- [Task instructions]: Repeat the lines below exactly as written, please, from the line with "Task: Click the EASIEST column header" to the line with "Task: Click the Reset Statistics button", both lines included, and no others.

- [Extracted material]:
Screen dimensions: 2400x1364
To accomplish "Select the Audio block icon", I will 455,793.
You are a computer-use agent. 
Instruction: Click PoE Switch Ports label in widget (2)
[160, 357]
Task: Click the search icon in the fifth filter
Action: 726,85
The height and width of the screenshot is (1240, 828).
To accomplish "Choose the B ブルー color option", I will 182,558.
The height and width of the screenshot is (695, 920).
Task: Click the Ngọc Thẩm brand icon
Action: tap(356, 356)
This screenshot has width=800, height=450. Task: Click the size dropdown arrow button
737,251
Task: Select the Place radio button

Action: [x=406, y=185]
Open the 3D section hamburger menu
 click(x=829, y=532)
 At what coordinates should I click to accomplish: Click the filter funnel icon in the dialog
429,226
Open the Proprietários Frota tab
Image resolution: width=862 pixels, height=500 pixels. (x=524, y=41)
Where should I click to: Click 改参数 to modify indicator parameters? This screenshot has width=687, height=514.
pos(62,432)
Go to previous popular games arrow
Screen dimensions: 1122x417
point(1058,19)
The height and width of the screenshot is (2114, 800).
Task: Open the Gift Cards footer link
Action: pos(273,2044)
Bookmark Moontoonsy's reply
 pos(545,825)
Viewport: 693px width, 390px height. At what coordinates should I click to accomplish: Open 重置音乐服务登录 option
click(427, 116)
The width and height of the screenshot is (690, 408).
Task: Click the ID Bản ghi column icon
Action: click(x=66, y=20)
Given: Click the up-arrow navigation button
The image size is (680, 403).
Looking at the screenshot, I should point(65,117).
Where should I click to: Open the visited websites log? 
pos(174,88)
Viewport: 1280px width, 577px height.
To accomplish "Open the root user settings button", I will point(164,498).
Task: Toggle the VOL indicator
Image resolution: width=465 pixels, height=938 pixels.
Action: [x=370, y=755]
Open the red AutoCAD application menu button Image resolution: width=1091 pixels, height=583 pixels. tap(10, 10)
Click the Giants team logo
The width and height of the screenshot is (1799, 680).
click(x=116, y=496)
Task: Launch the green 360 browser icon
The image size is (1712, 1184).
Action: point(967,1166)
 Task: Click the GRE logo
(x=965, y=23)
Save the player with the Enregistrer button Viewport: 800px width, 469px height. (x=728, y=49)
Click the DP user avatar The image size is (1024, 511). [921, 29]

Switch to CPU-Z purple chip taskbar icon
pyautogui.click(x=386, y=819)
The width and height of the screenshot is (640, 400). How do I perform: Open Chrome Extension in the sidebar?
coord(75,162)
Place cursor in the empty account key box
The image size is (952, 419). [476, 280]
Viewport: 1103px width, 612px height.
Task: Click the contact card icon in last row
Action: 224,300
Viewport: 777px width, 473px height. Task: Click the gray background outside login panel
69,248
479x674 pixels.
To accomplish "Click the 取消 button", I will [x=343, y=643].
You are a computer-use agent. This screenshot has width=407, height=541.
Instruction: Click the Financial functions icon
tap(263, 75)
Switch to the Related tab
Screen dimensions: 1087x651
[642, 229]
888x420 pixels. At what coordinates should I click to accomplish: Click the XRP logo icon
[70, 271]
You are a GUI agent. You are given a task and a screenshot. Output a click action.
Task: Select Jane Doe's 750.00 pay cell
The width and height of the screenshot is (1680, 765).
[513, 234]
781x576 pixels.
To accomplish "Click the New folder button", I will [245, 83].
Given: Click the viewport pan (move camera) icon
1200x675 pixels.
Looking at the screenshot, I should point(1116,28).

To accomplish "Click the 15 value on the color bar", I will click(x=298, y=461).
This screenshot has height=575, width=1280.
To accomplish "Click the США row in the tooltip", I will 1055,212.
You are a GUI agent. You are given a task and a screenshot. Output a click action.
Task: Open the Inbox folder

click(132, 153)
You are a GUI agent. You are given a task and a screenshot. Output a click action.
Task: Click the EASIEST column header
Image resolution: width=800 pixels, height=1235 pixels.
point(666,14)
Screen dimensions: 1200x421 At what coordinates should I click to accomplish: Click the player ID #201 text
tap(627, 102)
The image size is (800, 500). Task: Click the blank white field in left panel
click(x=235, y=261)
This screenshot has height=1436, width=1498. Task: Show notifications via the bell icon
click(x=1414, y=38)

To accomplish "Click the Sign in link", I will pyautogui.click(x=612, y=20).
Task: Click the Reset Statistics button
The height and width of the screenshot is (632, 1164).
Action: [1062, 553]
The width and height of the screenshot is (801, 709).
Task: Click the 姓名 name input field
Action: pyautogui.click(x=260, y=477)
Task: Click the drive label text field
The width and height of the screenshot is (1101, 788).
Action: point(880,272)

- [Written answer]:
Task: Click the EASIEST column header
Image resolution: width=800 pixels, height=1235 pixels.
point(666,14)
Screen dimensions: 1200x421 At what coordinates should I click to accomplish: Click the player ID #201 text
tap(627, 102)
The image size is (800, 500). Task: Click the blank white field in left panel
click(x=235, y=261)
This screenshot has height=1436, width=1498. Task: Show notifications via the bell icon
click(x=1414, y=38)

To accomplish "Click the Sign in link", I will pyautogui.click(x=612, y=20).
Task: Click the Reset Statistics button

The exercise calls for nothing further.